Well everyone I’m sure you noticed that, in some way, I was in a state of panic in my last journal entry. Well for finalities sake, I was. Things seem better now though. I went to his house again on Thursday and I had a good time, an actual good time, and I felt fine, better actually, after I had left.
That day I was lucky to speak with my therapist and was enlightened on a couple of things. One of those things was something I think helped me that day. I haven’t done research on this yet, to grasp it better, but it’s what my therapist said and he wouldn’t lie to me. He said that there was this Chinese guy, whom we all should have heard of, named Capricious. I’m pretty sure I spelled that wrong if it matters. My therapist said that Capricious believed that everything, and I’m not quoting my therapist or Capricious cause I won’t do it right if I try, is filled with meaning because of a void that exists within it. Examples: A coffee cup is only worth itself by the void it has, which holds the coffee. A wheel is only worth itself by the void it has, which contains an axel which helps the wheel to move. Even if I said something wrong, I’m sure you know what I mean.
My therapist went on to say that, finally I’m to the point, the very same logic exists within our human conversation. Follow what I’m saying? I was talking to my therapist about things I want to say to my good friend and he was telling me to be extra careful because my good friend is two years younger than me and everything that that implies. This made me worried that I would never get to tell my good friend things that I’ve always wanted to tell him. I guess there’s this part of me that is still dreadfully afraid of losing him for good. However the friendship that can cease has never been real. If that stands true, then something, at sometime, somewhere, somehow, will draw us together again, even if only in the mind. Anyway my therapist said that, because I’m worried that my good friend won’t really have a personal conversation with me again that I should simply stop doing all the talking. The silence (or so called void) will spark a conversation not from me, but from him. I tried it and by God it worked! We didn’t have any truly personal conversations but it got him to do some talking rather than me inquiring about everything.

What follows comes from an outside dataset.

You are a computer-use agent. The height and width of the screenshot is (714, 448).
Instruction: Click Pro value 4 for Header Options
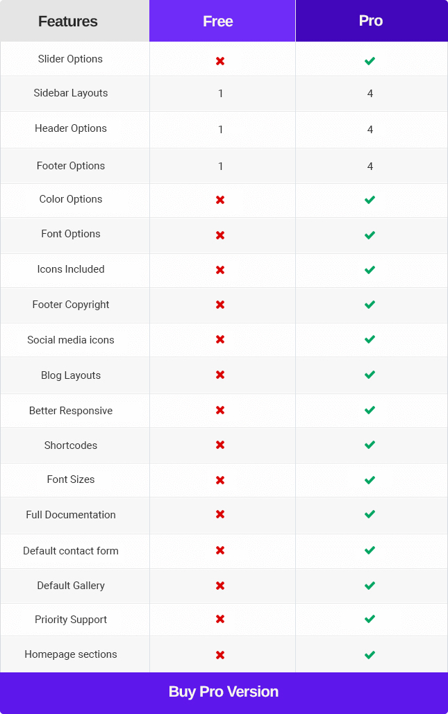pyautogui.click(x=370, y=130)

I still think that we had a good time even though everything we did was utterly simple and part of normal day life. We play a video game, along with his cousin. We chilled around the house and got on the computer downloading music, legally might I add. We took pictures of some of his school art projects for one of his school finals and burnt the images onto disk. Just regular old stuff, it felt like magic though. I had to come back into town to pick my dad up and drop him off at home before I headed back and when I got back one of the first things he said was “dude, you should stay the night.” I was totally flattered. Keep in mind that my relationship with my good friend is strictly platonic so when he asks something like this it DOES NOT imply anything beyond our friendship.
Either way though I was still totally flattered. As much as I wanted to with all my desire I couldn’t have. I have accounting class for a while still and have to wake up at 7ish to get there with my ride, and I’d actually have to wake up at 3ish in the morning so my dad could have his vehicle to get to work, cause I don’t have my own vehicle. So it just would have been a big pain and I wouldn’t have been able to concentrate in my class. It hurt, but I was a man about it and dealt with it. One thing that really impressed me about this whole situation was that he even later, in his own way, asked me if I was going to stay the night or not again My good friend has grown up like any other guy in my town and isn’t very effeminate so him asking me again about it is basically like saying “please, I’d like you to stay.”
Anyway I think I’ve said enough and besides, I’ve still got to re-hack this journal entry and make it sibling safe, so I can send it to all my adult relatives without making them think I’m gay. Naturally it’s easier to just rewrite the whole thing but that still takes time. I’m really tired so forgive my typos, talk later.